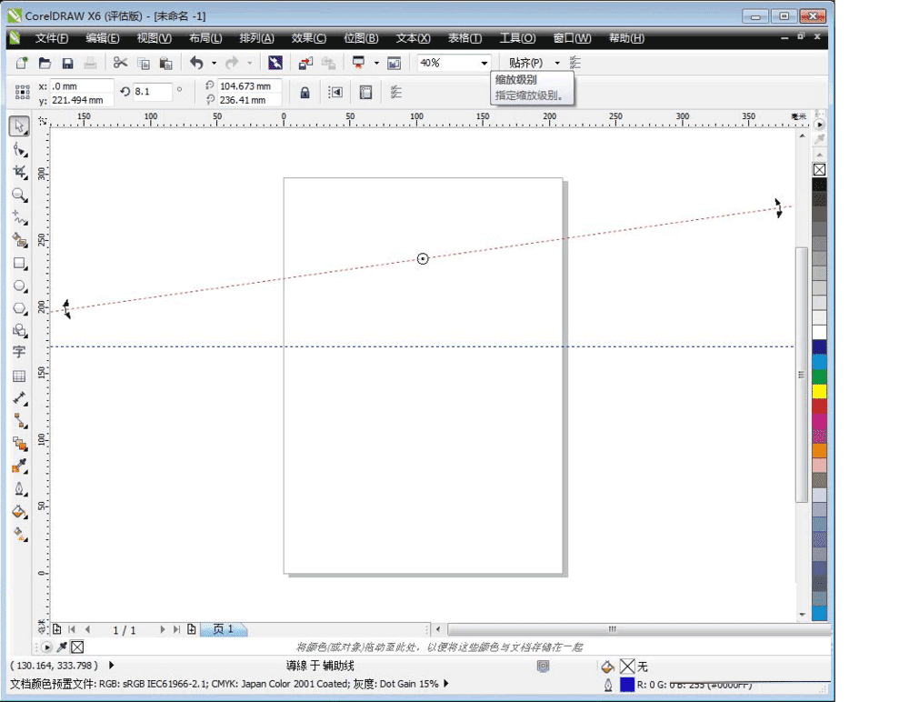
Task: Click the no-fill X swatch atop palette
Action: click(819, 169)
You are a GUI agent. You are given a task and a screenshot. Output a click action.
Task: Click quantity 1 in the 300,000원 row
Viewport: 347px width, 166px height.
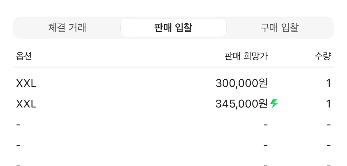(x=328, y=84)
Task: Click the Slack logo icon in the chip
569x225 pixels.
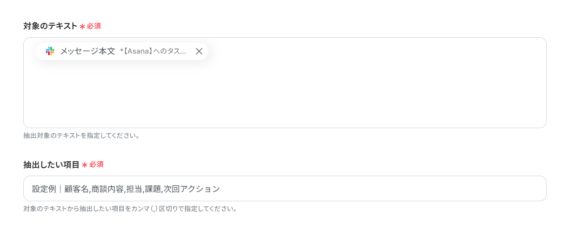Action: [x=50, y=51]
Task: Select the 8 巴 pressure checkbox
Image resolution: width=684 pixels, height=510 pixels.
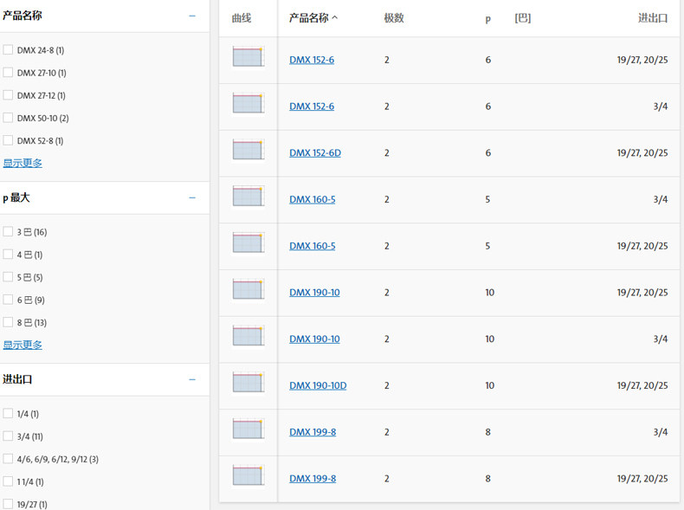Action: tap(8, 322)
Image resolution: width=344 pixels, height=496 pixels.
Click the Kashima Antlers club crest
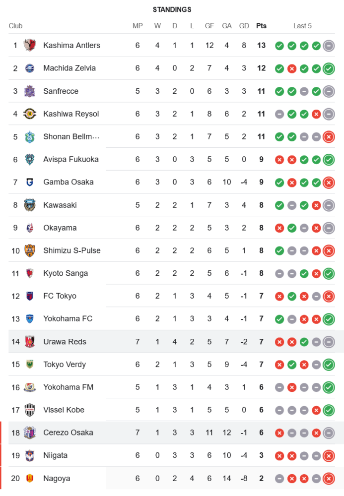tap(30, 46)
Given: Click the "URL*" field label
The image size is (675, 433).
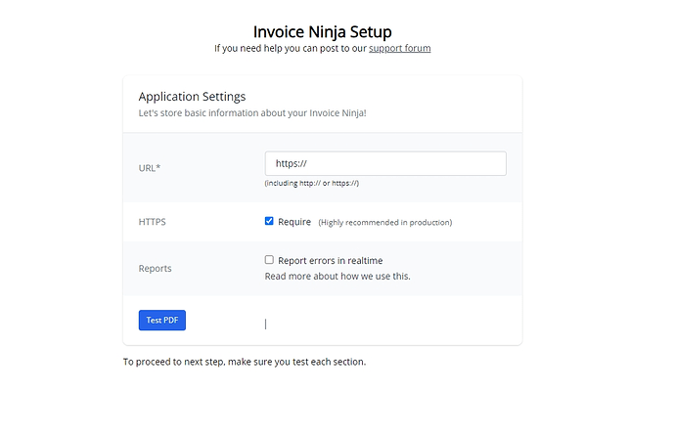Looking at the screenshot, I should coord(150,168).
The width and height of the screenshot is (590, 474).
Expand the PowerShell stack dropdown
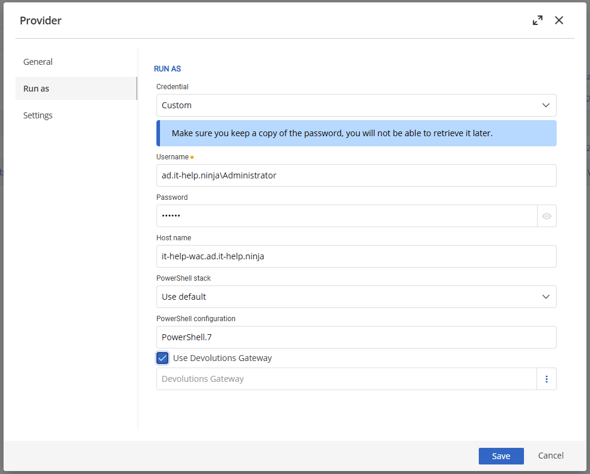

--------------------

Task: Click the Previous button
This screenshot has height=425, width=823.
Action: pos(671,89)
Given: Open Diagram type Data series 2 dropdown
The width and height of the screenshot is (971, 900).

--------------------

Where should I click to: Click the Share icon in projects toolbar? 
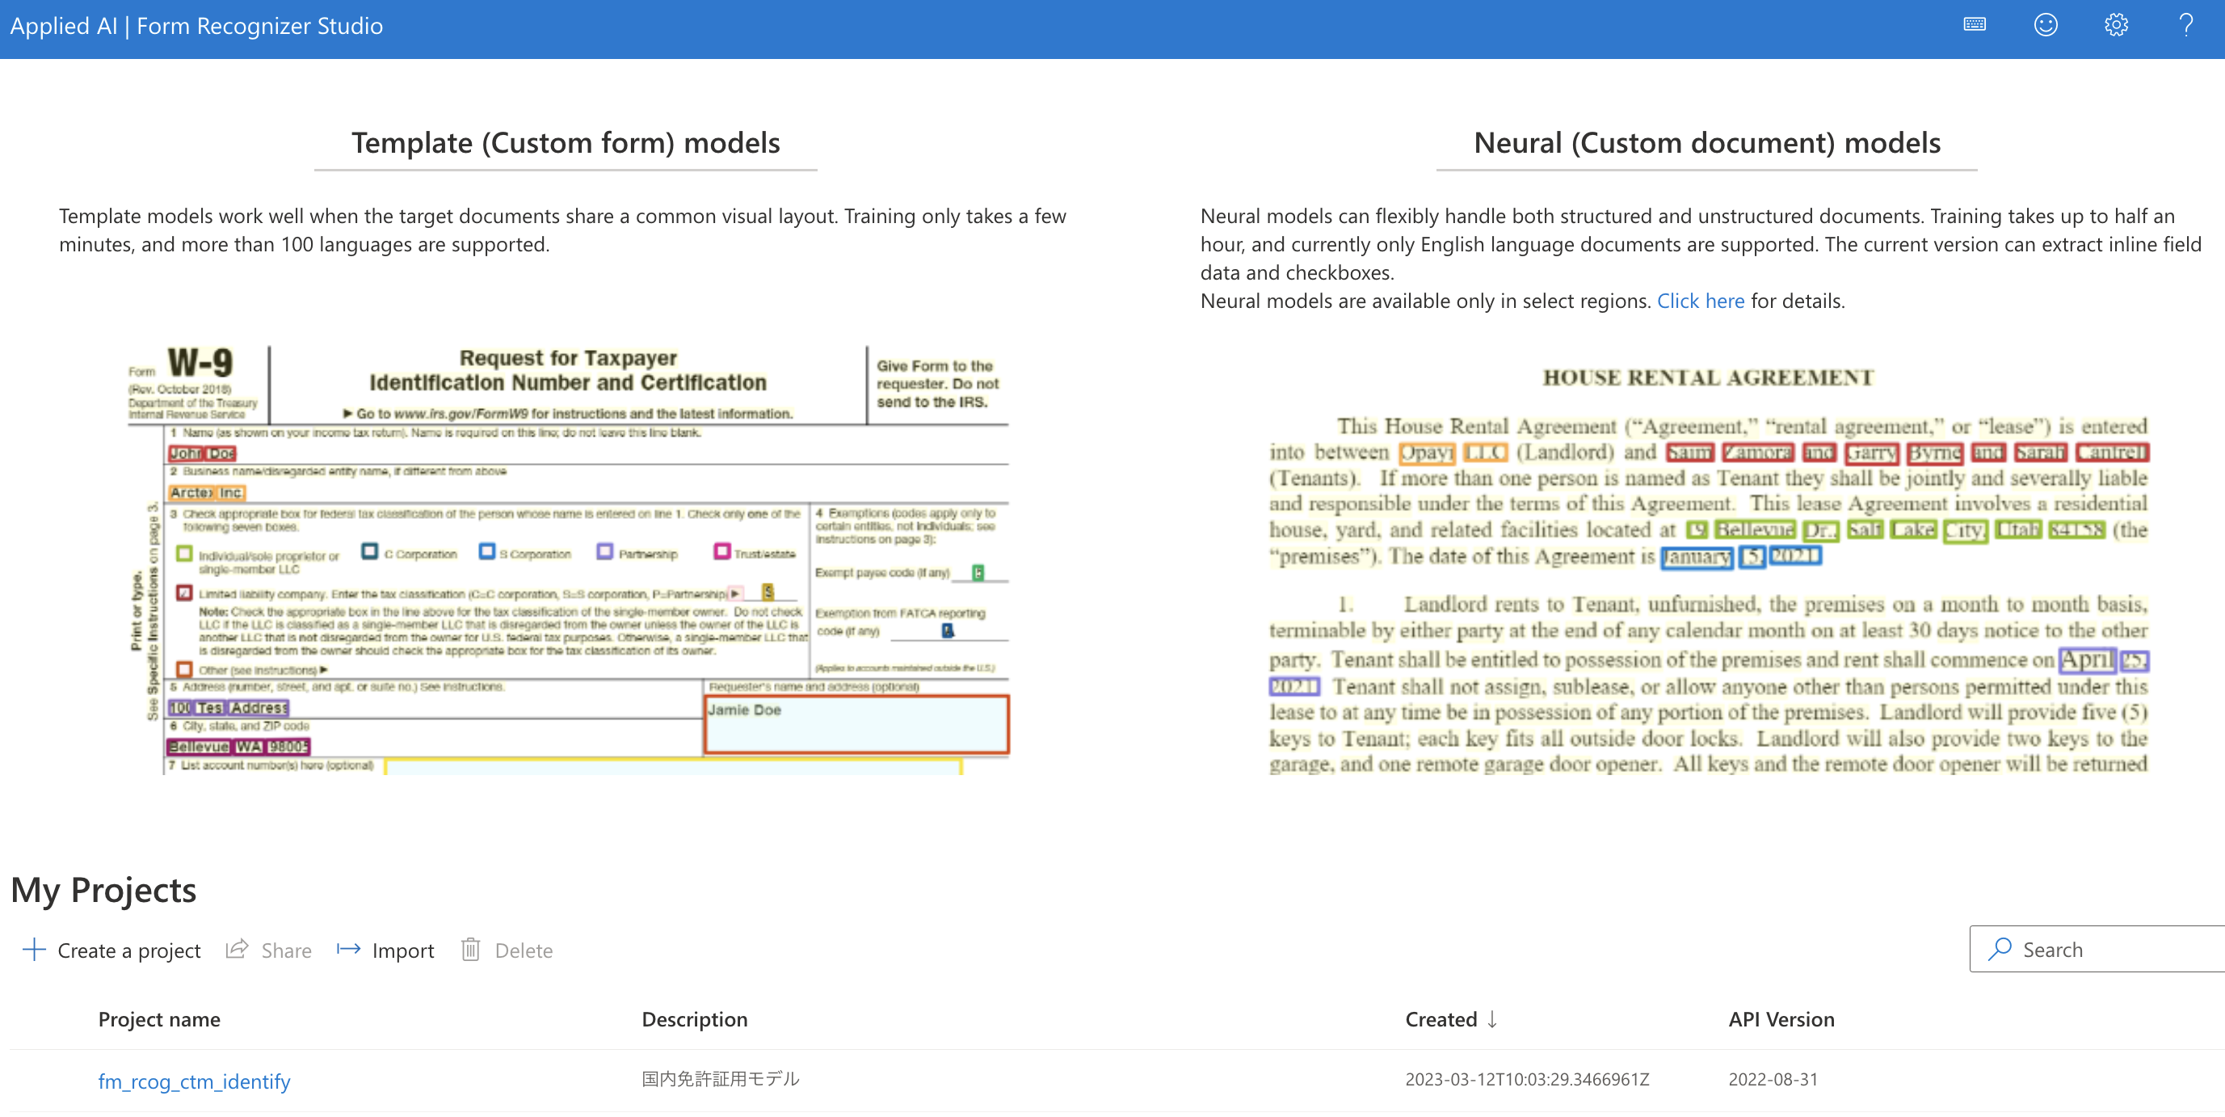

--------------------

Repeat the records word for word, covering the stretch from the line containing "You are a GUI" through the line containing "Expand the PowerShell stack dropdown", both included. Leave the pictures out of your answer.

= FINISHED EXERCISE =
You are a GUI agent. You are given a task and a screenshot. Output a click action.
Task: Click quantity 1 in the 300,000원 row
Viewport: 347px width, 166px height.
(x=328, y=84)
Task: Click the Slack logo icon in the chip
569x225 pixels.
Action: [x=50, y=51]
Task: Select the 8 巴 pressure checkbox
Image resolution: width=684 pixels, height=510 pixels.
Action: tap(8, 322)
Image resolution: width=344 pixels, height=496 pixels.
Click the Kashima Antlers club crest
tap(30, 46)
Given: Click the "URL*" field label
The image size is (675, 433).
Looking at the screenshot, I should coord(150,168).
The width and height of the screenshot is (590, 474).
Expand the PowerShell stack dropdown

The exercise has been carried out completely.